[Work required]:
Reproduce verbatim the lines of the data below, from the line containing "隱私權保護 (205, 2343)" through the line containing "About us (66, 169)", with both of those lines included.

[Extracted data]:

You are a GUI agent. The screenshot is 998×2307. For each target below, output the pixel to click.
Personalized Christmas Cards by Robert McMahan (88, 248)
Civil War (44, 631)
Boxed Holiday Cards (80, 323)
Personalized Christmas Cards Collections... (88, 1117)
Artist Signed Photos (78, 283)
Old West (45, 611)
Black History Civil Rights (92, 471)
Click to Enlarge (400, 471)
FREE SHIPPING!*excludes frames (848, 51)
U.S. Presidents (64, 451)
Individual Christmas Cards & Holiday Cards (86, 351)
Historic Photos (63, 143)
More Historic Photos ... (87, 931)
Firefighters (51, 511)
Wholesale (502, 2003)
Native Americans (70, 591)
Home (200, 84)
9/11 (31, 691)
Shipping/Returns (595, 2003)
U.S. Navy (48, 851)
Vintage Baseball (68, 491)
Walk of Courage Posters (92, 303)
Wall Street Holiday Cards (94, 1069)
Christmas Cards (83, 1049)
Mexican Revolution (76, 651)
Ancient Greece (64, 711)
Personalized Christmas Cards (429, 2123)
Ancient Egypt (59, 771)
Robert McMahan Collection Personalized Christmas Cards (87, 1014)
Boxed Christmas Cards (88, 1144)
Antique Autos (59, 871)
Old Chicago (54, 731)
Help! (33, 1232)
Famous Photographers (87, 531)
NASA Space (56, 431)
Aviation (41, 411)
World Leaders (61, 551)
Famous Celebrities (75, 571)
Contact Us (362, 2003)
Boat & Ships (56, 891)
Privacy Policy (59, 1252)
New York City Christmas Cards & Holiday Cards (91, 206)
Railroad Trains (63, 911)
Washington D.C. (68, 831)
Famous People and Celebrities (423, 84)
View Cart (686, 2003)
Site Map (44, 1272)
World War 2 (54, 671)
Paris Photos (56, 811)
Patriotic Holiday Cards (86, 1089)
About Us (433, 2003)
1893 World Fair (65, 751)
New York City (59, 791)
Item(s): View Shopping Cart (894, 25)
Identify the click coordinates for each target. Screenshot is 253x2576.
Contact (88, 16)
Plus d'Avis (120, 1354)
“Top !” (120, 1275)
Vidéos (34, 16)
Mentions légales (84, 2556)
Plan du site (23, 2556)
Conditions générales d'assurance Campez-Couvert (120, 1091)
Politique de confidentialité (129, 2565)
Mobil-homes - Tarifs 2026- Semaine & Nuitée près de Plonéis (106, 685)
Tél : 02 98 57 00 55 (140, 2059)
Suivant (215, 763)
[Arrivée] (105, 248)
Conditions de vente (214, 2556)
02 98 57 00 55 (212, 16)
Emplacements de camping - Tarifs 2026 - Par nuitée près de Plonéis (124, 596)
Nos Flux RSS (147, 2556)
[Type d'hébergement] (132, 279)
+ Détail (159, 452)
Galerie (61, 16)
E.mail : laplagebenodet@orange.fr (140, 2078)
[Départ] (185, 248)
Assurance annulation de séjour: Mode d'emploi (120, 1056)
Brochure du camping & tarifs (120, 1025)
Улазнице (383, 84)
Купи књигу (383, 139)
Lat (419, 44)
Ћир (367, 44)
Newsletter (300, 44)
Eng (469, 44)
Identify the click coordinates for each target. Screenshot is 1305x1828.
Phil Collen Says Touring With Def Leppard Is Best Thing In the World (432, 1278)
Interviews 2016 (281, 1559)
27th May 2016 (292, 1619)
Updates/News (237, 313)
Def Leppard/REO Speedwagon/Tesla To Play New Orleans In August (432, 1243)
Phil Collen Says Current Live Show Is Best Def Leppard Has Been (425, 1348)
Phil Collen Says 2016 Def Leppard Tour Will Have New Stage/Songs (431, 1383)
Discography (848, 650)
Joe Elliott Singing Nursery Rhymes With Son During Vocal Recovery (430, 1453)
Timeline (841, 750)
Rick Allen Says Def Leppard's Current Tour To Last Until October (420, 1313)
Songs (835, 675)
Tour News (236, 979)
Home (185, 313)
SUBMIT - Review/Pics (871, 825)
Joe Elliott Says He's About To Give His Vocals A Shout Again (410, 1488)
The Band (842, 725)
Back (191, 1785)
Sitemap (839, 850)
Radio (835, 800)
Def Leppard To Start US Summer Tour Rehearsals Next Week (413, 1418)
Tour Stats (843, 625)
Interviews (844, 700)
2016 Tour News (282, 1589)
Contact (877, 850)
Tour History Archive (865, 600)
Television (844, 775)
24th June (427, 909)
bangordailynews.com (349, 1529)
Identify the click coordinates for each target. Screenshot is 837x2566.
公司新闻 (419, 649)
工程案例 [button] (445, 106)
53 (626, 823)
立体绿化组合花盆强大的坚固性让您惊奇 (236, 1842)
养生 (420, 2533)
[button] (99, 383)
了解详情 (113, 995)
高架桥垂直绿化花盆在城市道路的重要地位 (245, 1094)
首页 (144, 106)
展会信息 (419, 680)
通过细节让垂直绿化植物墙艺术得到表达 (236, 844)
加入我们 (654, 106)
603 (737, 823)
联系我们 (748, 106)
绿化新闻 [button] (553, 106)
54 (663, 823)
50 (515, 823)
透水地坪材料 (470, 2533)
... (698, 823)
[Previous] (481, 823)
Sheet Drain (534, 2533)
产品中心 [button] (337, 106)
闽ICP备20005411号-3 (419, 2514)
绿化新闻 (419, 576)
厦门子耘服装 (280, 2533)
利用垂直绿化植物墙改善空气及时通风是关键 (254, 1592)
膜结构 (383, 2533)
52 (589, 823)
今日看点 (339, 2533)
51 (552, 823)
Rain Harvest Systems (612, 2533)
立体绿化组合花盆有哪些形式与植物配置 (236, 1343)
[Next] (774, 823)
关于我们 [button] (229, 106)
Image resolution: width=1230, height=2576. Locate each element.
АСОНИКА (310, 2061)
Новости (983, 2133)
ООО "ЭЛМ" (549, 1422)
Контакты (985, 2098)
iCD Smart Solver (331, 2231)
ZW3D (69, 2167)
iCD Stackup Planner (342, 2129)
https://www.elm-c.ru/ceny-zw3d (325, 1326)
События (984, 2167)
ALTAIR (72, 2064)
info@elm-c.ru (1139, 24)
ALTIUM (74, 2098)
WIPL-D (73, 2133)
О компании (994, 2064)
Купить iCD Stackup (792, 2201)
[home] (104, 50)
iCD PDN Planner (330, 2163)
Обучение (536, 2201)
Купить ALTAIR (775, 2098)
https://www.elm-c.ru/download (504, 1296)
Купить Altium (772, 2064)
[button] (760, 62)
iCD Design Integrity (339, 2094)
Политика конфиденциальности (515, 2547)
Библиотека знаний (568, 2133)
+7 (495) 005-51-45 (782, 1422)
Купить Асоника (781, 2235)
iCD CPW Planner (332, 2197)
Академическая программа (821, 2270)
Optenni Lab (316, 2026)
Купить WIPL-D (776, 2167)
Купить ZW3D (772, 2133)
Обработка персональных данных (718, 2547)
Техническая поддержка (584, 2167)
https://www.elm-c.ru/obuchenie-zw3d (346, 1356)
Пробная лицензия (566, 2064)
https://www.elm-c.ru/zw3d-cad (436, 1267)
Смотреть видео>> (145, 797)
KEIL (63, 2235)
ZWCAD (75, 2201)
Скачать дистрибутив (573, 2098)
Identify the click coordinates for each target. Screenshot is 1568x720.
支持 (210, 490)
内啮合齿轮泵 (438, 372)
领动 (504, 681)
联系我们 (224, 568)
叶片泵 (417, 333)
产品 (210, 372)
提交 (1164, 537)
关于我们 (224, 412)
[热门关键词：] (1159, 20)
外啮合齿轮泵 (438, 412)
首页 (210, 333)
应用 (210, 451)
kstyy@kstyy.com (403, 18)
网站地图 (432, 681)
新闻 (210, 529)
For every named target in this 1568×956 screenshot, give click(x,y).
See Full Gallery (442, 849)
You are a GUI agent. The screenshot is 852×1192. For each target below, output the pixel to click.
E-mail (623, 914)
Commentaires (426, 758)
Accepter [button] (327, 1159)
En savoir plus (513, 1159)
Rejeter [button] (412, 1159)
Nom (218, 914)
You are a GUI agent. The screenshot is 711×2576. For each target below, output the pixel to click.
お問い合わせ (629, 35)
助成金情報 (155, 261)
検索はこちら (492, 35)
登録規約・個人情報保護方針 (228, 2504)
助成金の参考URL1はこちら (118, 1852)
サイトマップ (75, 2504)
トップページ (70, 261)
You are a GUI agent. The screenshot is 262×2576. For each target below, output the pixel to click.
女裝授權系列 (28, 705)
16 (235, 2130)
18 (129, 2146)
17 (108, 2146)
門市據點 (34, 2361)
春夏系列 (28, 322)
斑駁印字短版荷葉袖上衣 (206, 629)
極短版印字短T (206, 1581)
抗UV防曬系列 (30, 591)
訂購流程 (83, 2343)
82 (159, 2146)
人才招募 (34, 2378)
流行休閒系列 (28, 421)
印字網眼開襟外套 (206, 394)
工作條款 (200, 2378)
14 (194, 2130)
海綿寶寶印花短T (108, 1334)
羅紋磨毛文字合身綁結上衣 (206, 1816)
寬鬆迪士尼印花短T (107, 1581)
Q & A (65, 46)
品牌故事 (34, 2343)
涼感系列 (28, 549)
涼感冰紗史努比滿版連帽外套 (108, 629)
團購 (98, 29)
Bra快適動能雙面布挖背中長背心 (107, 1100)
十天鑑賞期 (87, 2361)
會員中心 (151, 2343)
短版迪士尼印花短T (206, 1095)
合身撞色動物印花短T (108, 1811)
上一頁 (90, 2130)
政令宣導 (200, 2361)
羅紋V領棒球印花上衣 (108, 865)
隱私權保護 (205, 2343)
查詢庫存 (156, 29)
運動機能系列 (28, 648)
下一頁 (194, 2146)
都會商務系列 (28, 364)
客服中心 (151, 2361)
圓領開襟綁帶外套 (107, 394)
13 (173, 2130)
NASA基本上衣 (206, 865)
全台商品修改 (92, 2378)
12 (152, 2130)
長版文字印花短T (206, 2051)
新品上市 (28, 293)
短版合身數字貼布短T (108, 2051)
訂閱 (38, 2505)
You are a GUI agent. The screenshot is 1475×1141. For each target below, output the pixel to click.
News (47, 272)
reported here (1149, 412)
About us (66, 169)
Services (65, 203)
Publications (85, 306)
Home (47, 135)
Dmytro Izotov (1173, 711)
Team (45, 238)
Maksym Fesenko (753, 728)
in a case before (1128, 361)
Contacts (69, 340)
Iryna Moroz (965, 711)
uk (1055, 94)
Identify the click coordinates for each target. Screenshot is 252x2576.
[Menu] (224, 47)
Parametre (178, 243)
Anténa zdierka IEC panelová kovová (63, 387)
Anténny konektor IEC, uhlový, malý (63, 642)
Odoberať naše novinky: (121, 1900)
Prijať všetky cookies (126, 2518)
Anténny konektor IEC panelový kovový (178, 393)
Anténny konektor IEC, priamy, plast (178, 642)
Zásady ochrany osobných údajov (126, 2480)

[Written solution]:
隱私權保護 (205, 2343)
查詢庫存 (156, 29)
運動機能系列 (28, 648)
下一頁 (194, 2146)
都會商務系列 (28, 364)
客服中心 (151, 2361)
圓領開襟綁帶外套 (107, 394)
13 (173, 2130)
NASA基本上衣 (206, 865)
全台商品修改 (92, 2378)
12 (152, 2130)
長版文字印花短T (206, 2051)
新品上市 (28, 293)
短版合身數字貼布短T (108, 2051)
訂閱 (38, 2505)
You are a GUI agent. The screenshot is 1475×1141. For each target below, output the pixel to click.
News (47, 272)
reported here (1149, 412)
About us (66, 169)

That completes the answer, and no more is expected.